Livin' la Vida Roko

Monday, December 03, 2007

Day 1: Cheese Sabbatical

My last day of work was Friday.

I spent all weekend playing in a dodgeball tournament and now I have a full week of doing nothing/anything/everything until I start my new job. I am excited. For my first day of nothing awesomeness, I slept until 11:15 while my body attempted to heal itself. Then I drank my morning coffee while heating up milk to make my first batch of cheese.

Yes, I am on a cheese sabbatical.

I'm starting with a queso blanco, a white cheese that I love and seemed pretty easy. I went to the library and picked a couple books on making cheese. I've read them over the past week and was excited to try things out. Especially since I found a goat milk dealer. But more on that later. The books recommended starting with a cottage cheese or a cream cheese, but the queso blanco interested me and also seemed pretty easy. Plus, I could save the whey to make a ricotta, which was also supposed to be pretty easy. Done.

I made two batches of the queso blanco* -- a plain version and one with roasted garlic and pancetta. They are both hanging in the basement fridge. I used the whey from the cheeses to make a ricotta.** Wow, tell me again why people buy it? An 8 year old can make ricotta. And would love doing it.

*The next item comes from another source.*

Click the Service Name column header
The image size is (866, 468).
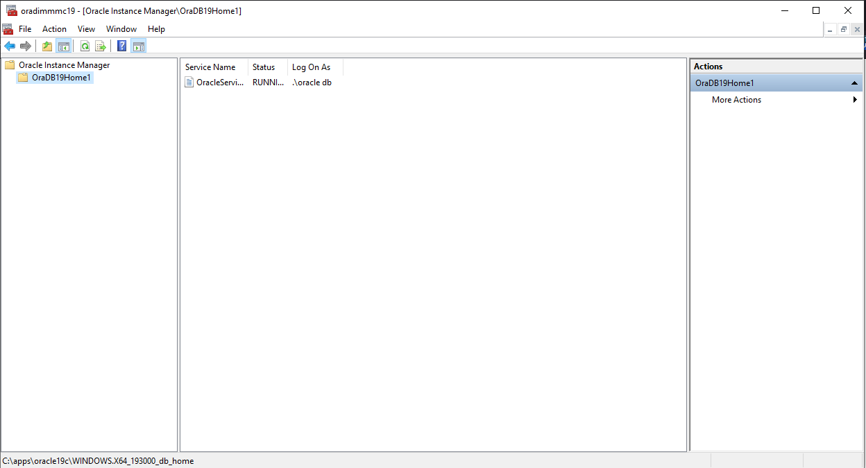tap(212, 67)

As the curds were draining, I made dinner and a big batch of egg nog for the holidays. Then cleaned up the mounds of pots and drank a glass of wine. The tuaca is doing great; we added the cinnamon stick and simple syrup last night. I drank a small glass tonight to make sure it wasn't poison. Hmmm, it just might be... I'll have to keep Ken away from it. In other news, Kinley really likes whey. The books said that pets love it. It is true, although he'd probably eat just about anything that I gave him so I don't quite have a negative control.

*Queso Blanco
1 gallon milk
1/4 cup cider vinegar
(1/4 cup roasted garlic and 1/4 cup cooked and diced pancetta)

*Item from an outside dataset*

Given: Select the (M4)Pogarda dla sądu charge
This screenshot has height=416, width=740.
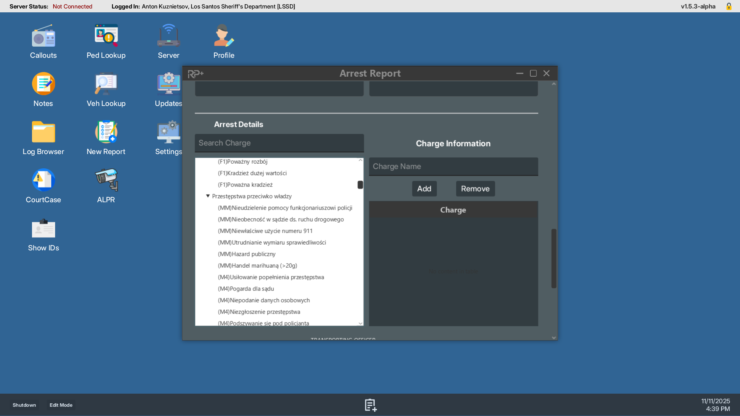Looking at the screenshot, I should pos(246,289).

Heat milk to 175-180 and hold it there for 10 minutes. Remove from heat, add vinegar and stir briefly. Allow curds to form while milk acidifies. Strain through cheesecloth. Once most of the whey had drained, I opened the cheesecloth pouch and added the desired goodies and mixed it into the warm curd. Then closed up shop and hung the bagged cheese for a couple hours. Save whey for making ricotta**. Yield: 1 big mound of cheese.

**Ricotta
1.5 gallons whey from aforementioned cheese
2 cups whole milk (optional)
1/4 cup cider vinegar

Heat whey to 200 degrees, add milk when close to temperature. Add vinegar and watch albumin and curds form before your eyes. Strain through cheesecloth. Yield 1-2 cups ricotta.